▶ Challenge 1: In the article on shocked quartzite cobbles, reproduce verbatim the passage that opens with the words containing "Fig. 1. Typically" and closes with "radially diverging fractures.".
▶ Challenge 2: Continue the article on the shocked quartzite cobbles of Northern Spain from the point where it stops.
--- Page text ---
Impact-induced surface hardening of polished quartzite cobbles, Triassic Buntsandstein conglomerates, Northern Spain

by Kord Ernstson & Ferran Claudin (2012)

Shocked quartzite cobbles making up widely spread Triassic Buntsandstein conglomerates in Northern Spain have been reported (Ernstson et al. 1999, 2001) to be related to the Mid-Tertiary large Azuara multiple impact event with the formation of the Azuara impact structure and the Rubielos de la Cérida elongated impact basin (Hradil et al. 2001, Ernstson et al. 2001, 2002, Schüssler et al. 2002, Claudin & Ernstson 2003, Ernstson et al. 2003). The quartzite cobbles (and boulders) are peculiarly and intensively pockmarked and cratered (Figs. 1, 2) and show in general a closely spaced subparallel fracturing (Fig. 3). The cobbles’ characteristics become especially evident when they are found scattered in the field as a result of the conglomerate weathering (Fig. 4).

shocked and polished quartzite cobbles from Molina de Aragón

Fig. 1. Typically pockmarked, cratered and polished (the large boulder) quartzite cobbles and boulders from the Triassic Buntsandstein conglomerates.

shocked pockmarked quartzite cobble

Fig. 2. A cratered quartzite cobble. Note the concussion marks with radially diverging fractures.

shocked conglomerate subparallel fracturing

Fig. 3. Closely spaced subparallel fracturing of the quartzite cobble conglomerate.

These Buntsandstein deposits are well known to geologists, they are presented in all geologic excursions to that region, and the origin of their peculiar texture from overburden pressure dissolution and tectonics has been taken for granted since decades. In their 2001(a) paper Ernstson et al. have shown that this interpretation is by no means supported by observation and can only be explained by the fact that nobody has ever studied these deformed cobbles but rudimentarily.

From detailed investigations comprising many outcrop studies, surface examinations of the cobbles including SEM imaging, numerous cuts of cobbles, microscopic thin-section inspection, shock experiments on artificial conglomerates (Ernstson et al. 2001 a), and fluid inclusion measurements (Siegert 1997) it is obvious that the common assumption of pressure dissolution and tectonic overprint has no scientific basis. Instead Ernstson et al. (2001 a) demonstrate that the peculiar features have originated from shock wave deformation which is confirmed by planar deformation features (PDFs) in quartz grains of the cobbles and by the results of the accompanying experiments. In addition to the Ernstson et al. (2001a) paper the phenomenon has lengthily been described on the website. Nevertheless, the opposition to the results of our studies has been maintained by geologists from Spain (Cortés et al. 2002), from the Netherlands (Stel et al. 2002) and from Germany (P. Carls, pers. comm.) which is not so much surprising since they have worked considerable time in the region under discussion.
--- Stored rows ---
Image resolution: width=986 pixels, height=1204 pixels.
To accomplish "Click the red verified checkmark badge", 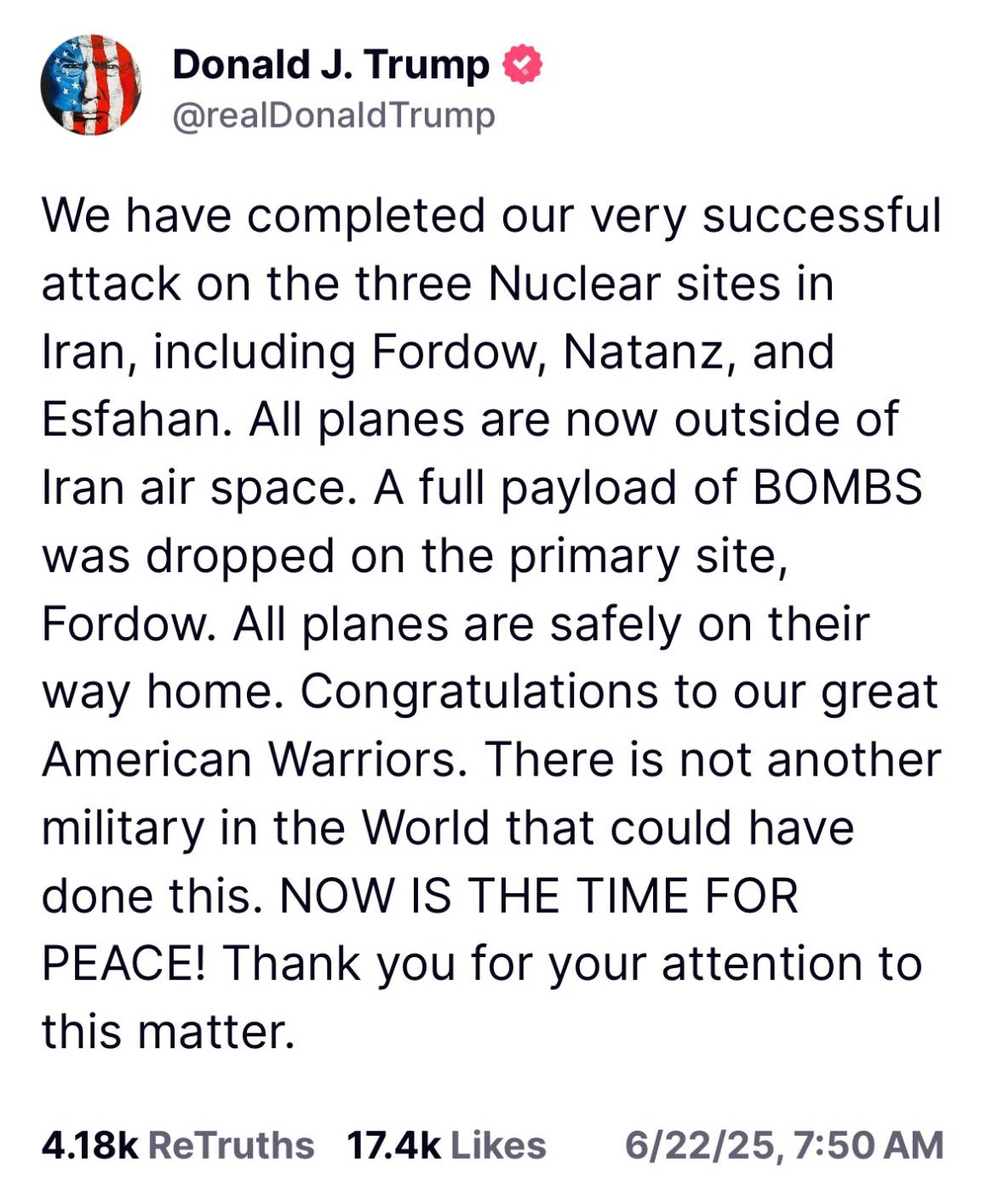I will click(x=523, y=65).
---
--- Stored rows ---
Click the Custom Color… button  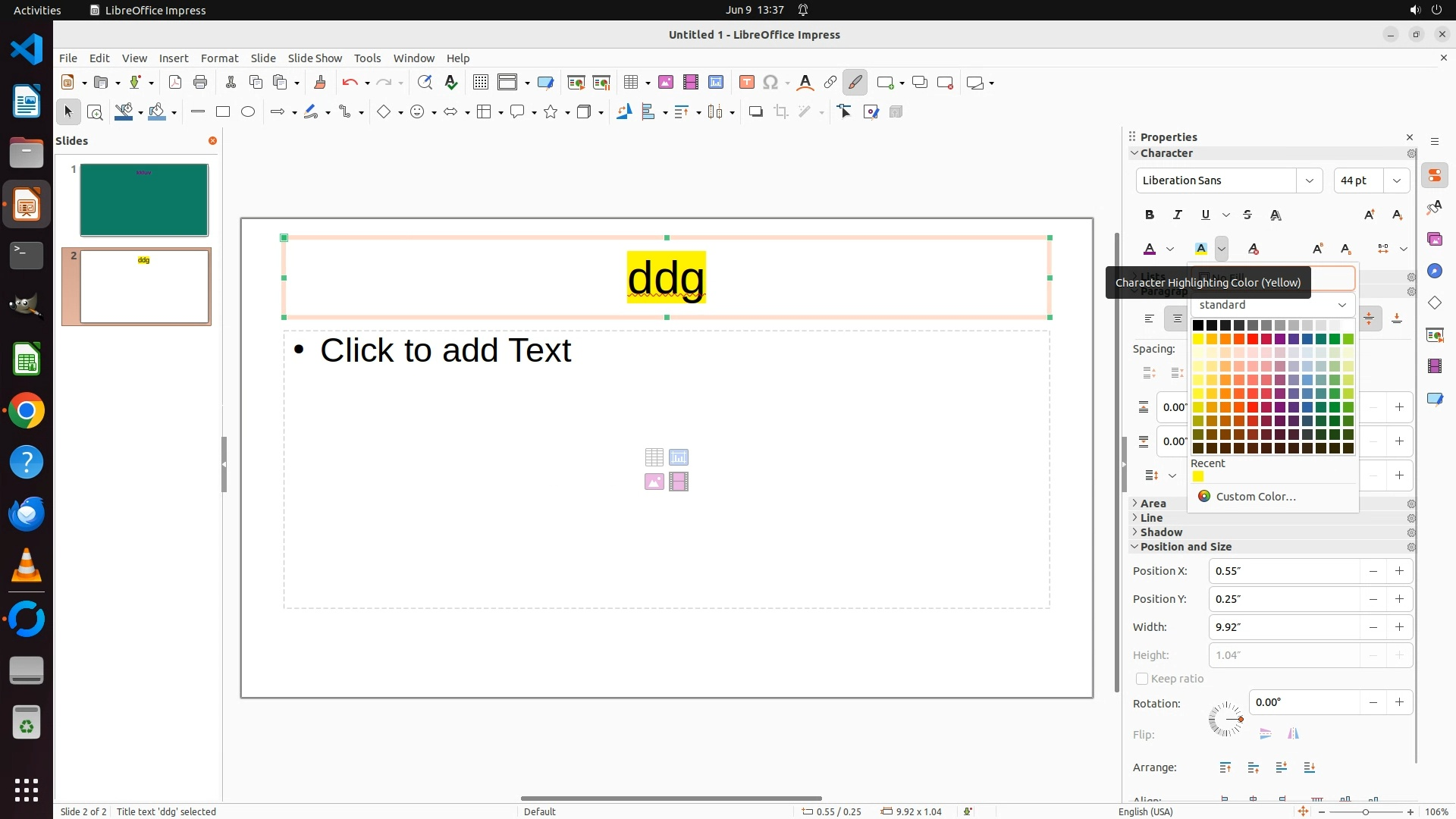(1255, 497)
---
▶ Task output 1:
Fig. 1. Typically pockmarked, cratered and polished (the large boulder) quartzite cobbles and boulders from the Triassic Buntsandstein conglomerates.

shocked pockmarked quartzite cobble

Fig. 2. A cratered quartzite cobble. Note the concussion marks with radially diverging fractures.

▶ Task output 2:
Since the beginning of our investigations of the Buntsandstein deposits and the deformed cobbles we have been aware of an intense polish off and on displayed by the quartzite cobbles, in many cases all around, and only three years ago we ran across a larger field where heavily polished quartzite cobbles of the pockmarked and cratered type were considerably enriched. (Fig. 4).

shocked conglomerates disintegrated

Fig. 4. Field of completely disintegrated Buntsandstein conglomerate enriched in polished quartzite cobbles and boulders. South of Molina de Aragón.

The occurrence of the scattered cobbles (and boulders) in association with reddish Buntsandstein clayey and silty material in this field strengthened our earlier idea that the polish on the cobbles’ surface must have originated from a very high confining pressure having acted in the course of the impact event, probably during a highly energetic mass flow behind the shock front. The microscopic and SEM images (Figs. 5, 6) reveal the polish to be the result of ultra-fine striation obviously by contact of the very hard quartzite rock with the very soft clayey-silty material.

shocked und polished quartzite cobble

Fig. 5. Polished surface of a quartzite cobble exhibiting ultra-fine striation. The width of the image is about 5 mm.

striated quartzite surface under SEM

Fig. 6. A polished surface under the SEM.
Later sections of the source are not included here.